Examples

There are two example implementations included in the project, one for an activity-based model and one for for a four-step (trip-based) model. bca4abm requires model outputs for a base and a build alternative. The required model outputs which are input to bca4abm need to be the same in each alternative. The values in the model outputs can be different, but the files, the formats, the number of matrices, etc. all need to be the same. The outputs need to be in open data formats - CSV and open matrix (OMX).

Each example may be run via

bca4abm create --example [example name]
bca4abm run --working_dir [example name]

Basic Setup

Each benefits calculator model has the same folder setup:

  • configs - setting and data processor expression files for the overall tool and for each data processor

  • data - base and build model scenario input data tables and matrices

  • output - an empty output folder

The configs folder contains settings, expressions files, and other files required for specifying model utilities and form. The first place to start in the configs folder is settings.yaml, which is the main settings file for the model run. This file includes:

  • models - list of model steps to run - auto demographics processor, person trips processor, etc.

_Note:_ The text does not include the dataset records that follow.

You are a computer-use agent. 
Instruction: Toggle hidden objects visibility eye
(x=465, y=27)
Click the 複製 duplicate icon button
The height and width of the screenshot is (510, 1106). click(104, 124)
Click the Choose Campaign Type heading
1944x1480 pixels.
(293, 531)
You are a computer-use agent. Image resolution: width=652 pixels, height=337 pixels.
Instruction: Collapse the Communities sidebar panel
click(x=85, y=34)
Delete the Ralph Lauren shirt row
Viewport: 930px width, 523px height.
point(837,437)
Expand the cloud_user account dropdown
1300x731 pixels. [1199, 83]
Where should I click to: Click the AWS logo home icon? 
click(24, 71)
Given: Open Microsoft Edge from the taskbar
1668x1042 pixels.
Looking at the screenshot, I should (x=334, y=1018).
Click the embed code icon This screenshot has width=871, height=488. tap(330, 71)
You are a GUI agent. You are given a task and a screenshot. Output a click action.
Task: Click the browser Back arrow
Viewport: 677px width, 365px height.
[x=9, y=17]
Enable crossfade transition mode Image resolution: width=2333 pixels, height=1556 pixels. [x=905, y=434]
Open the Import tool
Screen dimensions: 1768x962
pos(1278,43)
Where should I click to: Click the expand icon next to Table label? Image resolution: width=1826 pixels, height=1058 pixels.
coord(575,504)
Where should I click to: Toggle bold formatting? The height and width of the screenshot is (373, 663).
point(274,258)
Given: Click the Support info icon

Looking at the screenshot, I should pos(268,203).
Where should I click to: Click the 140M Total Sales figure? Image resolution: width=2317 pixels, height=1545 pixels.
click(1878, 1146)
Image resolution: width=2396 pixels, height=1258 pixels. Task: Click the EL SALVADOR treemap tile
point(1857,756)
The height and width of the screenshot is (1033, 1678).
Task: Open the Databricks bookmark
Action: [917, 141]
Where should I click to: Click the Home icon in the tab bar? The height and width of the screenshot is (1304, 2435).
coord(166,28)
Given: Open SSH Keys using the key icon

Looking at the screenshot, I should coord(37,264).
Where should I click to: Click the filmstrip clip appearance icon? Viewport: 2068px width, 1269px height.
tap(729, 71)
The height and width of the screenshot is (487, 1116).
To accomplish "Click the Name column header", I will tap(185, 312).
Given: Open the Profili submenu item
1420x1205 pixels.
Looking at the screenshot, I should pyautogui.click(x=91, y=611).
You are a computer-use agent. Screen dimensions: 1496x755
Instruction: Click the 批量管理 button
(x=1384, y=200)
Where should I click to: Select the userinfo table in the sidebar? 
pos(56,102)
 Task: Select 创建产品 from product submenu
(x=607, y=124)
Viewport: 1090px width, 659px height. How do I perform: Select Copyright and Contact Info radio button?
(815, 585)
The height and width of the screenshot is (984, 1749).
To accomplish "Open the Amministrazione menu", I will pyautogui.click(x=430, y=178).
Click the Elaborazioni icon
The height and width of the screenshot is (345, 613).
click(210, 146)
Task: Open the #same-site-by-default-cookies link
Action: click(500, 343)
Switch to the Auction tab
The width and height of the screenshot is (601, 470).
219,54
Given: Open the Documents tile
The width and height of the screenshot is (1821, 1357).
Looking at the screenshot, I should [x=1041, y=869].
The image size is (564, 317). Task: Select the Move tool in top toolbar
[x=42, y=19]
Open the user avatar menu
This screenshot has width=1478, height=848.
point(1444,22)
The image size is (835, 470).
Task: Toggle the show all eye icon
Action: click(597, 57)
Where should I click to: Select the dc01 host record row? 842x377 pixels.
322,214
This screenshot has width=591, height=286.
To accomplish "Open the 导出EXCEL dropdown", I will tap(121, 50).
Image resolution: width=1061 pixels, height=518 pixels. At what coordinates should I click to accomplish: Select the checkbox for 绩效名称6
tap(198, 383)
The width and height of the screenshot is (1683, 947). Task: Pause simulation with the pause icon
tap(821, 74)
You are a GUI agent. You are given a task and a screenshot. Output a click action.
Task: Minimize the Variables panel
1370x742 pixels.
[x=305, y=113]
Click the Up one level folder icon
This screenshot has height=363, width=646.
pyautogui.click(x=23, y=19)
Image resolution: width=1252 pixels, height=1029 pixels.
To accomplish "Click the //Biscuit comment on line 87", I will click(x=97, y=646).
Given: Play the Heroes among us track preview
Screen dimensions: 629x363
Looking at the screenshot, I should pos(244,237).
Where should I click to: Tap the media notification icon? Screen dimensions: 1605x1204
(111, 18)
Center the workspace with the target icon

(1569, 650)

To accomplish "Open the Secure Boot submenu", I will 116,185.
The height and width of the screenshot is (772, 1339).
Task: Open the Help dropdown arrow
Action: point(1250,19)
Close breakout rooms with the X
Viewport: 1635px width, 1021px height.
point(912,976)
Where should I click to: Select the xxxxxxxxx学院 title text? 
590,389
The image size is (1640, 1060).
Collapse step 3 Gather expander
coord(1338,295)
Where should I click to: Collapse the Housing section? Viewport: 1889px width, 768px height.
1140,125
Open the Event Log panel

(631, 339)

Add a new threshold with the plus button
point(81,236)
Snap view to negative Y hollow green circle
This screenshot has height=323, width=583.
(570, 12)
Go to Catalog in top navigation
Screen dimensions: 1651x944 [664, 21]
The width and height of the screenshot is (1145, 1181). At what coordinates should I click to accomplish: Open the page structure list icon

  • resume_after - to resume running the data pipeline after the last successful checkpoint

  • trace_hh_id - trace household id; comment out for no trace

  • trace_od - trace origin, destination pair in accessibility calculation; comment out for no trace

  • chunk_size - batch size for processing choosers

  • output_tables - list of output tables to write to CSV

  • dump - True or False and specifies if bca4abm should write the output intermediate CSV tables for debugging

  • global variables that can be used in expressions tables and Python code such as:

    • DISCOUNT_RATE - cost discounting factor

    • ANNUALIZATION_FACTOR - daily to annual factor

Included in the configs folder are the model specification files that store the configuration files for each model. Also included in the configs folder is the tables.yaml file that stores the file names for each data processor input table, as well as the mapping from input column names to column names used in the expressions. The file also specifies the input table file name and the name of the table used in the expressions. All fields to be used in expressions must be in the mapping since the mapping defines which fields are loaded into memory.

ABM Example

Models

The models are:

  • demographics_processor - disaggregate person calculations

  • person_trips_processor - disaggregate trip calculations

  • auto_ownership_processor - disaggregate person (and household) auto ownership calculations

  • physical_activity_processor - disaggregate person and trip physical activity calculations

  • aggregate_trips_processor - aggregate (matrix-based) calculations

  • link_daily_processor - daily link-based calculations

  • link_processor - time period link-based calculations

  • finalize_abm_results - writes results by equity group (aka COC or community of concern)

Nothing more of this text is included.